NoRC associated RNA
From Wikipedia the free encyclopedia
| NoRC associated RNA (pRNA) | |
|---|---|
 Conserved secondary structure of pRNA | |
| Identifiers | |
| Symbol | NoRC RNA |
| Alt. Symbols | pRNA |
| Rfam | RF01518 |
| Other data | |
| RNA type | Gene |
| Domain(s) | Mammalia |
| PDB structures | PDBe |
NoRC associated RNA (also known as pRNA) is a non-coding RNA element which regulates ribosomal RNA transcription by interacting with TIP5, part of the NoRC chromatin remodeling complex.

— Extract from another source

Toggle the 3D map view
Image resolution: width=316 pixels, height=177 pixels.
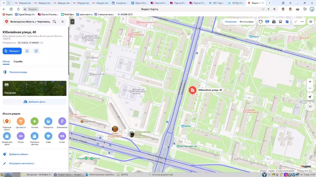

Function and genomic context[edit]
Ribosomal RNA genes (rDNA) encodes for ribosomal RNA (rRNA) that constitutes the majority of the ribosome. These genes are not constitutively expressed and a mechanism of gene silencing is put in place to suppress rDNA gene expression when the ribosome isn’t required. Gene silencing of rDNA requires binding of the chromatin remodelling complex, NoRC to a non-coding RNA (ncRNA) molecule that is complementary to the rDNA promoter.[1]

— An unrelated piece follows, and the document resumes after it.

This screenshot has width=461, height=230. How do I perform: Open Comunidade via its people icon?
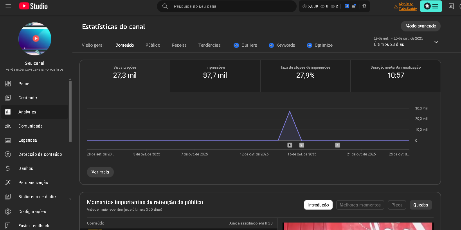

The ncRNA that is involved in rDNA silencing is known as pRNA and has been shown to originate from a spacer promoter located upstream of the pre-ribosomal RNA transcription start site. Once this ncRNA is transcribed it is processed to form a 150–250 nucleotide long RNA molecule and overlaps the rDNA promoter region. Computational analysis of pRNA predicted that pRNA forms a conserved stem loop structure and is shown to be conserved across a number eukaryotes.
Research[edit]
Several studies have shown that pRNA is vital in the recruitment and localization of the chromatin remodelling complex which is needed for gene silencing. EMSA supports the idea that pRNA is involved in heterochromatin formation as it showed that pRNA from a number of different species interacted with TIP5, the large subunit of the chromatin remodelling complex NoRC.[citation needed] Mutagenesis of pRNA showed that RNA secondary structure is vital for TIP5 binding as mutations that altered secondary structure prevented TIP5 binding.[2] TIP5 binds to pRNA by an induced fit mechanism as TIP5 showed a greater sensitivity to protease digestion in the presence of pRNA. This conformational change may allow TIP5 to interact with other proteins that are required for NoRC function but this needs to be confirmed by further studies.
Not only does pRNA stimulate NoRC formation but knock down studies and mutagenesis of pRNA showed that pRNA has a role in NoRC localization. Knock down of pRNA showed NoRC to translocate from the nucleoli to the nucleoplasm and on restoring pRNA levels NoRC translocated back into the nucleoli. Mutating pRNA also showed that its sequence and secondary structure are crucial for NoRC localization as altering the structure of sequence prevented NoRC translocation to the nucleoli.[2] These studies confirmed that pRNA has a role gene silencing by targeting chromatin remodelling complex to a rDNA gene promoters where both pRNA sequence and structure are crucial for its function.
References[edit]
- ^ Mayer C, Schmitz KM, Li J, Grummt I, Santoro R (May 2006). "Intergenic transcripts regulate the epigenetic state of rRNA genes". Molecular Cell. 22 (3): 351–361. doi:10.1016/j.molcel.2006.03.028. PMID 16678107.
- ^ a b Mayer C, Neubert M, Grummt I (August 2008). "The structure of NoRC-associated RNA is crucial for targeting the chromatin remodelling complex NoRC to the nucleolus". EMBO Reports (Free full text). 9 (8): 774–780. doi:10.1038/embor.2008.109. PMC 2515205. PMID 18600236.